**What this task involves**
From the data below, return only the lines from the one with "The height and width of the screenshot is (1295, 924)." through the one with "Task: Click the Base", exact and inclusive, with pictures left out.

═══ Provided records

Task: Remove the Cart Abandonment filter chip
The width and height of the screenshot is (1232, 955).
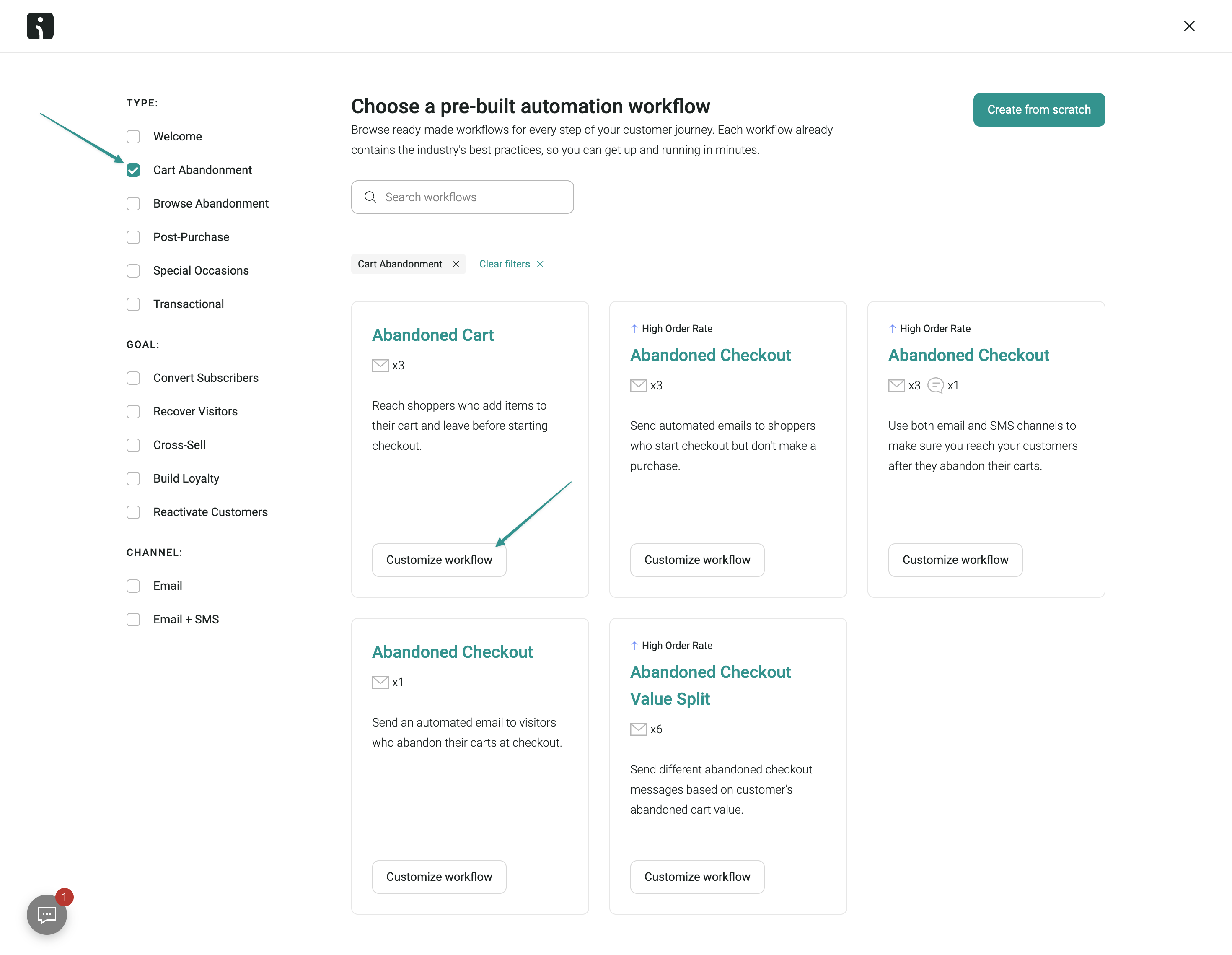Action: pyautogui.click(x=455, y=264)
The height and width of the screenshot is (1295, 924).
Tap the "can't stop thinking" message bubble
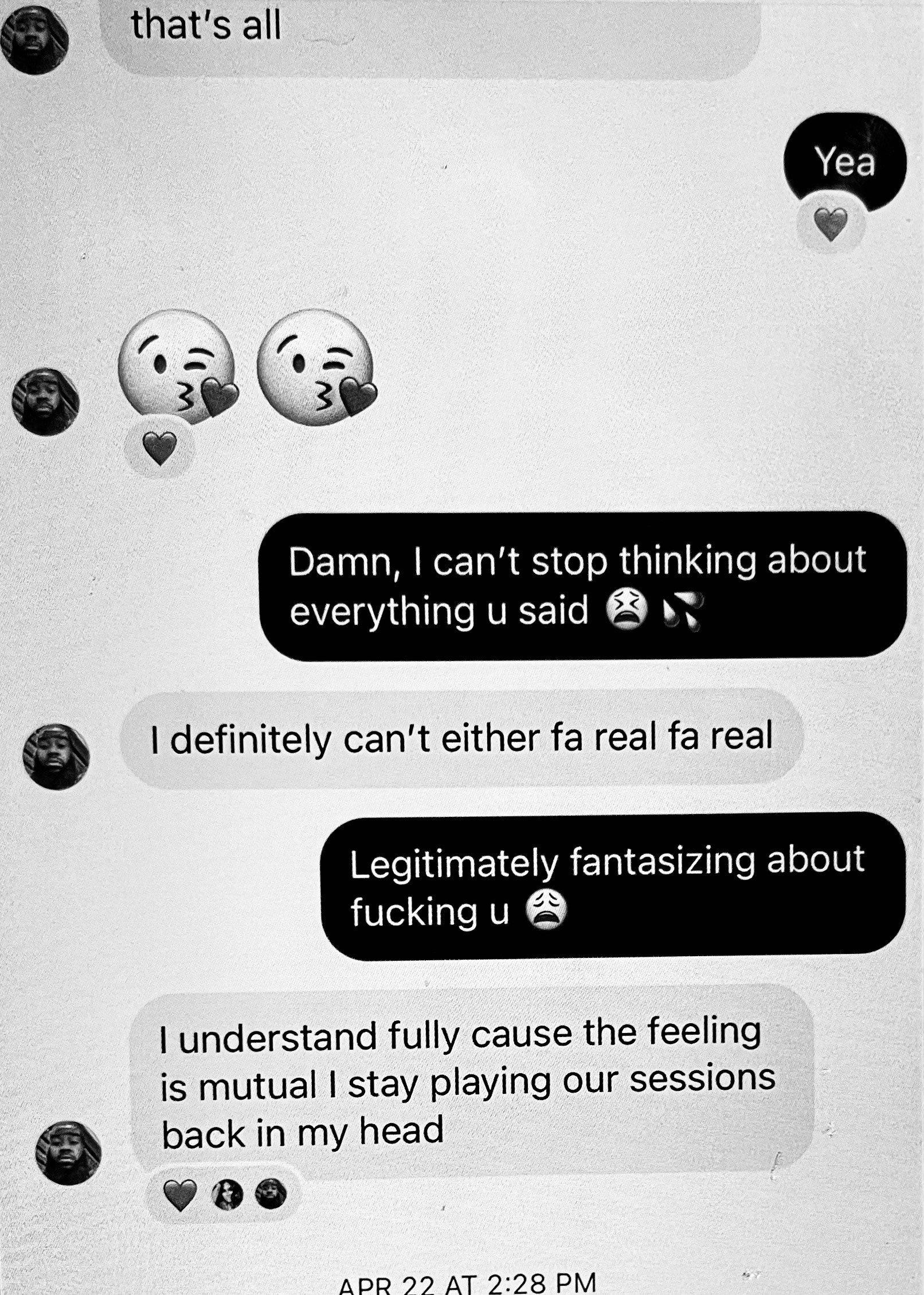click(582, 586)
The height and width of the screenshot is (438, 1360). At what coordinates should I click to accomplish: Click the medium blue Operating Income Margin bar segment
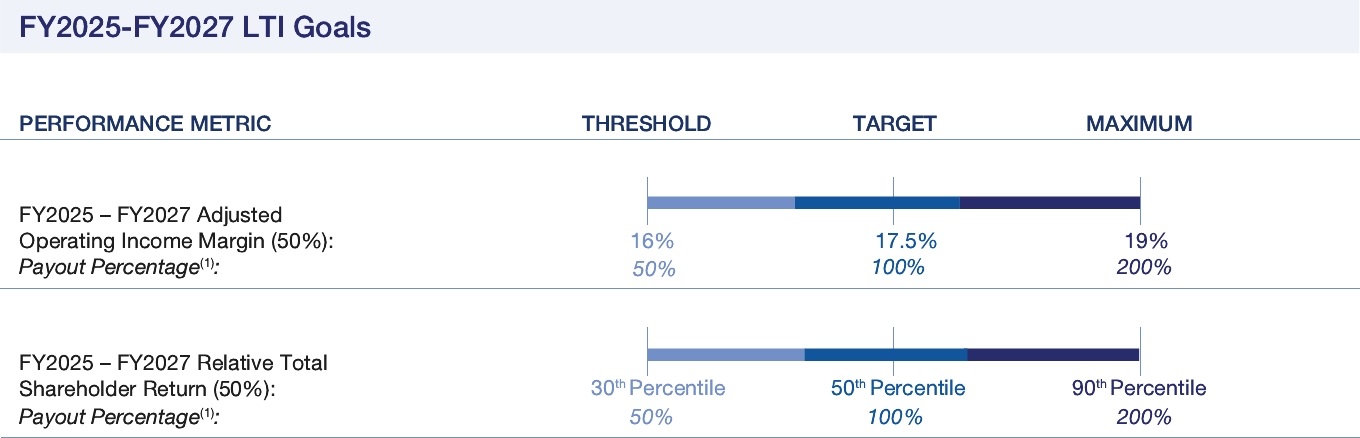coord(877,203)
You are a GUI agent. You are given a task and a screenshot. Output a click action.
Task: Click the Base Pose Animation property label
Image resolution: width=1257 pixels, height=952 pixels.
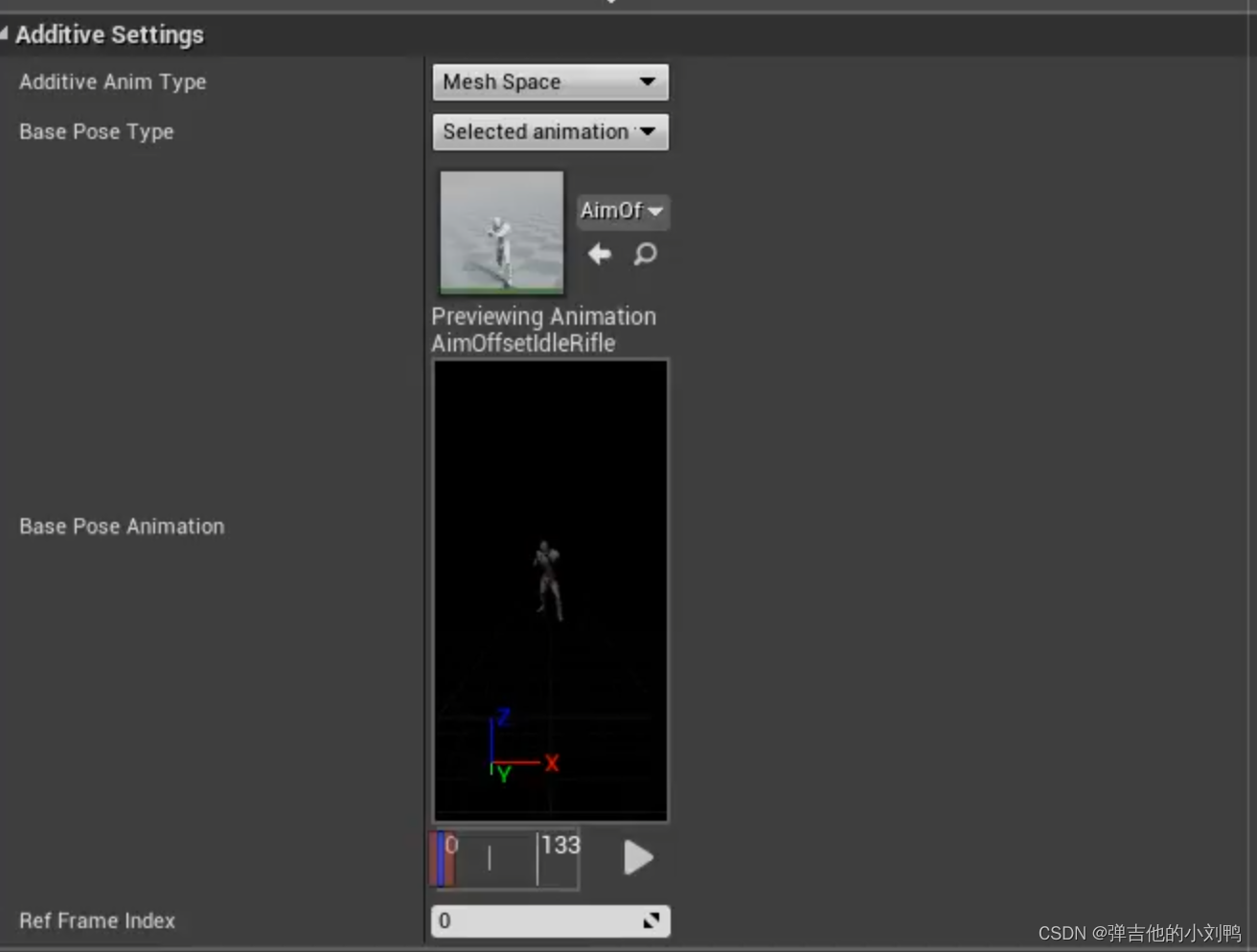pyautogui.click(x=121, y=526)
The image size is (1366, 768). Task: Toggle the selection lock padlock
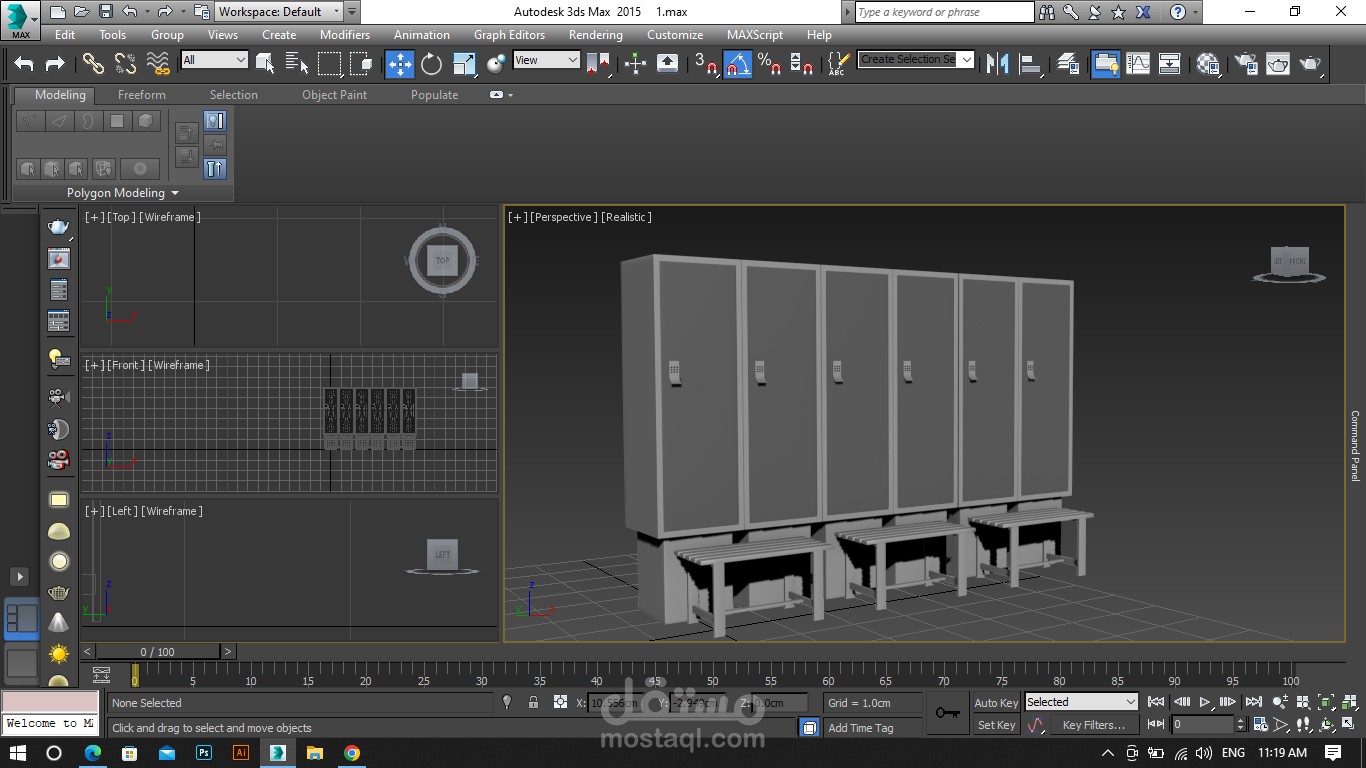point(533,703)
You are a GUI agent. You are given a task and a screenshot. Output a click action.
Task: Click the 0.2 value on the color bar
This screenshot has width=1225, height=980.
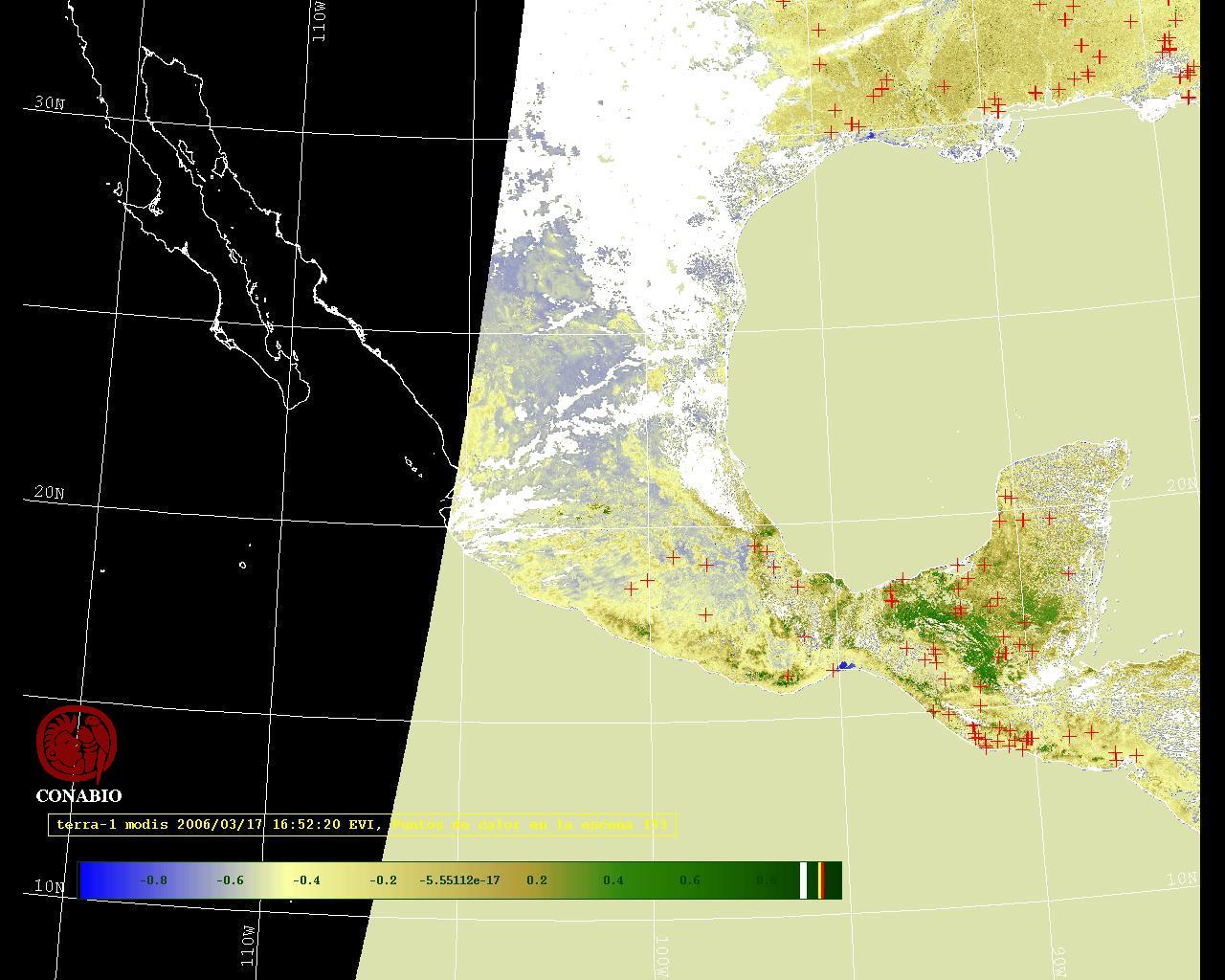pyautogui.click(x=537, y=880)
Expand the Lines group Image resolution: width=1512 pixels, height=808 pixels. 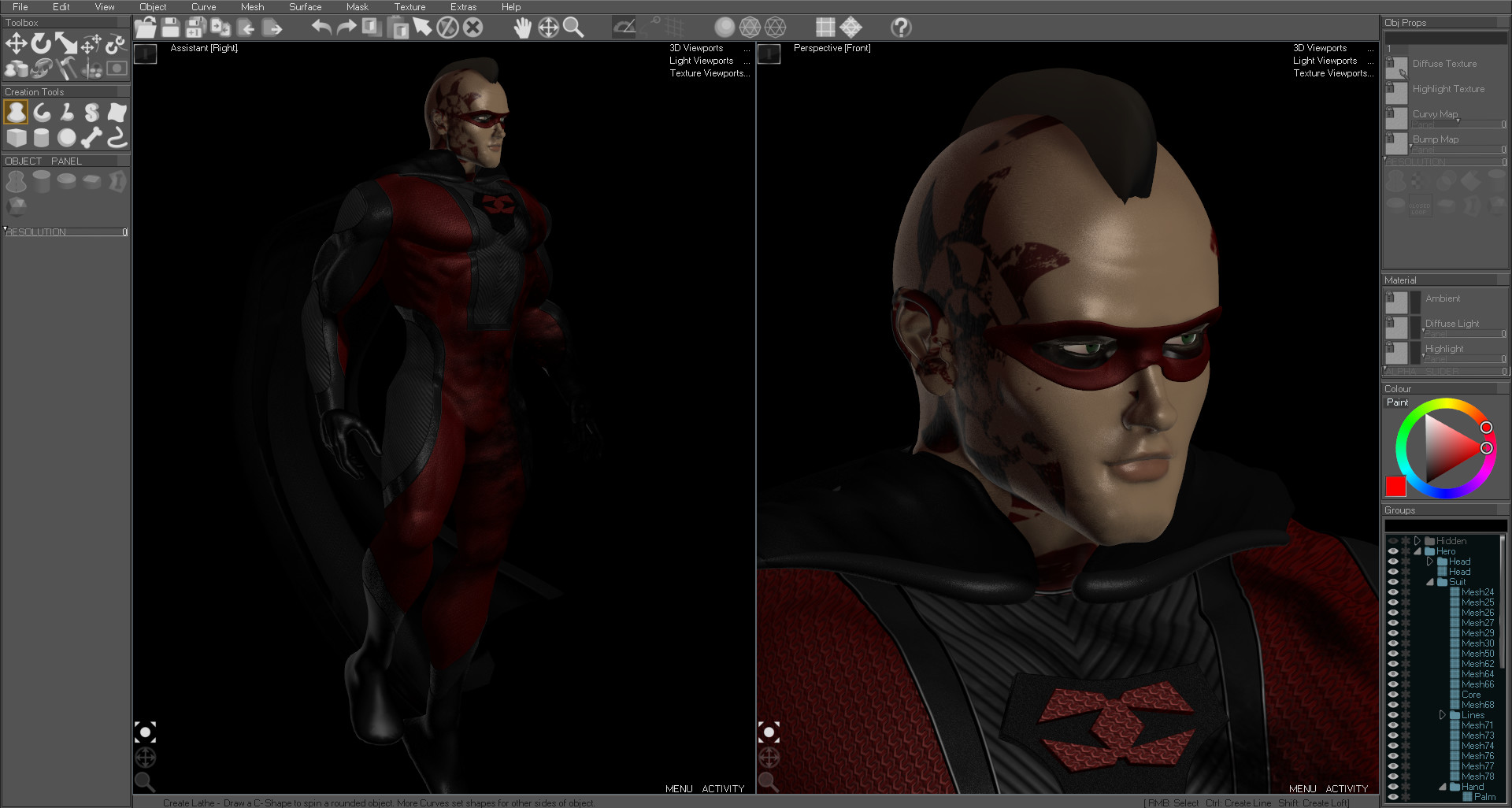coord(1442,715)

══════

**The completed task**
The height and width of the screenshot is (1295, 924).
Tap the "can't stop thinking" message bubble
click(582, 586)
The height and width of the screenshot is (438, 1360). At what coordinates should I click to accomplish: Click the medium blue Operating Income Margin bar segment
coord(877,203)
You are a GUI agent. You are given a task and a screenshot. Output a click action.
Task: Click the Base Pose Animation property label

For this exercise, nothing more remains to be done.